▶ _ASSIGNED TASK_:
Whatever lines the data contains, output all of them unchanged.

▶ _RECORDS FOR THE EXERCISE_:

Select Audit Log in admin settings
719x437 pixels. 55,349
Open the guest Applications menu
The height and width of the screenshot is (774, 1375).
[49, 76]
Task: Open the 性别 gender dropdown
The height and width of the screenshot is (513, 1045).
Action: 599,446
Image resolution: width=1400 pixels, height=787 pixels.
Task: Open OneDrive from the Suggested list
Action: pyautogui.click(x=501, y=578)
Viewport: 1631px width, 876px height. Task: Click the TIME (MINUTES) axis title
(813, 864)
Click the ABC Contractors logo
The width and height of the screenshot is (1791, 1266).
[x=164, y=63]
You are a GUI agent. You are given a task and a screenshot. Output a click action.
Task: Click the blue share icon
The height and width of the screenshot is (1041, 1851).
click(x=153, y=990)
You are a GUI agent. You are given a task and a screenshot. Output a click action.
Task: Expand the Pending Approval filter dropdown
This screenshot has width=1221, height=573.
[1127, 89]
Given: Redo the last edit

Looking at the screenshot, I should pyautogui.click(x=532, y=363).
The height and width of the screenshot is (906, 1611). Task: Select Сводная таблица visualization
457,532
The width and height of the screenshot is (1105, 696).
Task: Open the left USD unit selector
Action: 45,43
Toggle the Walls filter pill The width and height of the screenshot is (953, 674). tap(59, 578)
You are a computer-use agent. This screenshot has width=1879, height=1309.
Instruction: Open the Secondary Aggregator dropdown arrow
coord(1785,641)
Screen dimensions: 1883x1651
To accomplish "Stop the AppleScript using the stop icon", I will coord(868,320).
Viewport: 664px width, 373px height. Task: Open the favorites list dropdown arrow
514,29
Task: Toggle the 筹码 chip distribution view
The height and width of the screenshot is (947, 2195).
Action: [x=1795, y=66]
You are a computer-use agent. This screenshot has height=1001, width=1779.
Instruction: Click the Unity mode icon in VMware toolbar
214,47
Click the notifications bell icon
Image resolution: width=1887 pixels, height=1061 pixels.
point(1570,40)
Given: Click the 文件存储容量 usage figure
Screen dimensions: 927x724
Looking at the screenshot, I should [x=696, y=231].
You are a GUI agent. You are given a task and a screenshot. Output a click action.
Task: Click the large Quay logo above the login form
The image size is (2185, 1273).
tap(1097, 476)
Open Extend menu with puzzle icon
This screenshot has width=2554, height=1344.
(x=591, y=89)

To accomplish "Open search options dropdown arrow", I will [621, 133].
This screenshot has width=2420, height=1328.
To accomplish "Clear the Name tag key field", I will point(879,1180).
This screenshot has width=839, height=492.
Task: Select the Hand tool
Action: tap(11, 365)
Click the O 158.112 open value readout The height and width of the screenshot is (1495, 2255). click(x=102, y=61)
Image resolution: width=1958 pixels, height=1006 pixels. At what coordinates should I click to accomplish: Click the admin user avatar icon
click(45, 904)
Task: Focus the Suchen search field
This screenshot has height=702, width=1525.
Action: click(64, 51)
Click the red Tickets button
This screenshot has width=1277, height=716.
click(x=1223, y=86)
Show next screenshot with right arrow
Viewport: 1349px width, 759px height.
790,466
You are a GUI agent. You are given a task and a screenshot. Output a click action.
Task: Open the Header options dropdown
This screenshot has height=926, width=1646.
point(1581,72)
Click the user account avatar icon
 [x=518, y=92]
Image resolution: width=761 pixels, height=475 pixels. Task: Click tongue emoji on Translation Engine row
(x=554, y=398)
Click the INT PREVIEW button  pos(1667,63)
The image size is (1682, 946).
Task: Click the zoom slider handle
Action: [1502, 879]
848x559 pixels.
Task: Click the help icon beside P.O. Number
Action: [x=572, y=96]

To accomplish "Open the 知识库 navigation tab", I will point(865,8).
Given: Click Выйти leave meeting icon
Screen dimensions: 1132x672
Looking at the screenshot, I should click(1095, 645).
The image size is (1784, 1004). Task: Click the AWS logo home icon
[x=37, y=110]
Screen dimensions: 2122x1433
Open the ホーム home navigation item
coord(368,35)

▶ _ANSWER AREA_:
Select Audit Log in admin settings
719x437 pixels. 55,349
Open the guest Applications menu
The height and width of the screenshot is (774, 1375).
[49, 76]
Task: Open the 性别 gender dropdown
The height and width of the screenshot is (513, 1045).
Action: 599,446
Image resolution: width=1400 pixels, height=787 pixels.
Task: Open OneDrive from the Suggested list
Action: pyautogui.click(x=501, y=578)
Viewport: 1631px width, 876px height. Task: Click the TIME (MINUTES) axis title
(813, 864)
Click the ABC Contractors logo
The width and height of the screenshot is (1791, 1266).
[x=164, y=63]
You are a GUI agent. You are given a task and a screenshot. Output a click action.
Task: Click the blue share icon
The height and width of the screenshot is (1041, 1851).
click(x=153, y=990)
You are a GUI agent. You are given a task and a screenshot. Output a click action.
Task: Expand the Pending Approval filter dropdown
This screenshot has width=1221, height=573.
[1127, 89]
Given: Redo the last edit

Looking at the screenshot, I should pyautogui.click(x=532, y=363).
The height and width of the screenshot is (906, 1611). Task: Select Сводная таблица visualization
457,532
The width and height of the screenshot is (1105, 696).
Task: Open the left USD unit selector
Action: 45,43
Toggle the Walls filter pill The width and height of the screenshot is (953, 674). tap(59, 578)
You are a computer-use agent. This screenshot has width=1879, height=1309.
Instruction: Open the Secondary Aggregator dropdown arrow
coord(1785,641)
Screen dimensions: 1883x1651
To accomplish "Stop the AppleScript using the stop icon", I will coord(868,320).
Viewport: 664px width, 373px height. Task: Open the favorites list dropdown arrow
514,29
Task: Toggle the 筹码 chip distribution view
The height and width of the screenshot is (947, 2195).
Action: [x=1795, y=66]
You are a computer-use agent. This screenshot has height=1001, width=1779.
Instruction: Click the Unity mode icon in VMware toolbar
214,47
Click the notifications bell icon
Image resolution: width=1887 pixels, height=1061 pixels.
point(1570,40)
Given: Click the 文件存储容量 usage figure
Screen dimensions: 927x724
Looking at the screenshot, I should [x=696, y=231].
You are a GUI agent. You are given a task and a screenshot. Output a click action.
Task: Click the large Quay logo above the login form
The image size is (2185, 1273).
tap(1097, 476)
Open Extend menu with puzzle icon
This screenshot has width=2554, height=1344.
(x=591, y=89)

To accomplish "Open search options dropdown arrow", I will [621, 133].
This screenshot has width=2420, height=1328.
To accomplish "Clear the Name tag key field", I will point(879,1180).
This screenshot has width=839, height=492.
Task: Select the Hand tool
Action: tap(11, 365)
Click the O 158.112 open value readout The height and width of the screenshot is (1495, 2255). click(x=102, y=61)
Image resolution: width=1958 pixels, height=1006 pixels. At what coordinates should I click to accomplish: Click the admin user avatar icon
click(45, 904)
Task: Focus the Suchen search field
This screenshot has height=702, width=1525.
Action: click(64, 51)
Click the red Tickets button
This screenshot has width=1277, height=716.
click(x=1223, y=86)
Show next screenshot with right arrow
Viewport: 1349px width, 759px height.
790,466
You are a GUI agent. You are given a task and a screenshot. Output a click action.
Task: Open the Header options dropdown
This screenshot has height=926, width=1646.
point(1581,72)
Click the user account avatar icon
 [x=518, y=92]
Image resolution: width=761 pixels, height=475 pixels. Task: Click tongue emoji on Translation Engine row
(x=554, y=398)
Click the INT PREVIEW button  pos(1667,63)
The image size is (1682, 946).
Task: Click the zoom slider handle
Action: [1502, 879]
848x559 pixels.
Task: Click the help icon beside P.O. Number
Action: [x=572, y=96]

To accomplish "Open the 知识库 navigation tab", I will point(865,8).
Given: Click Выйти leave meeting icon
Screen dimensions: 1132x672
Looking at the screenshot, I should click(1095, 645).
The image size is (1784, 1004). Task: Click the AWS logo home icon
[x=37, y=110]
Screen dimensions: 2122x1433
Open the ホーム home navigation item
coord(368,35)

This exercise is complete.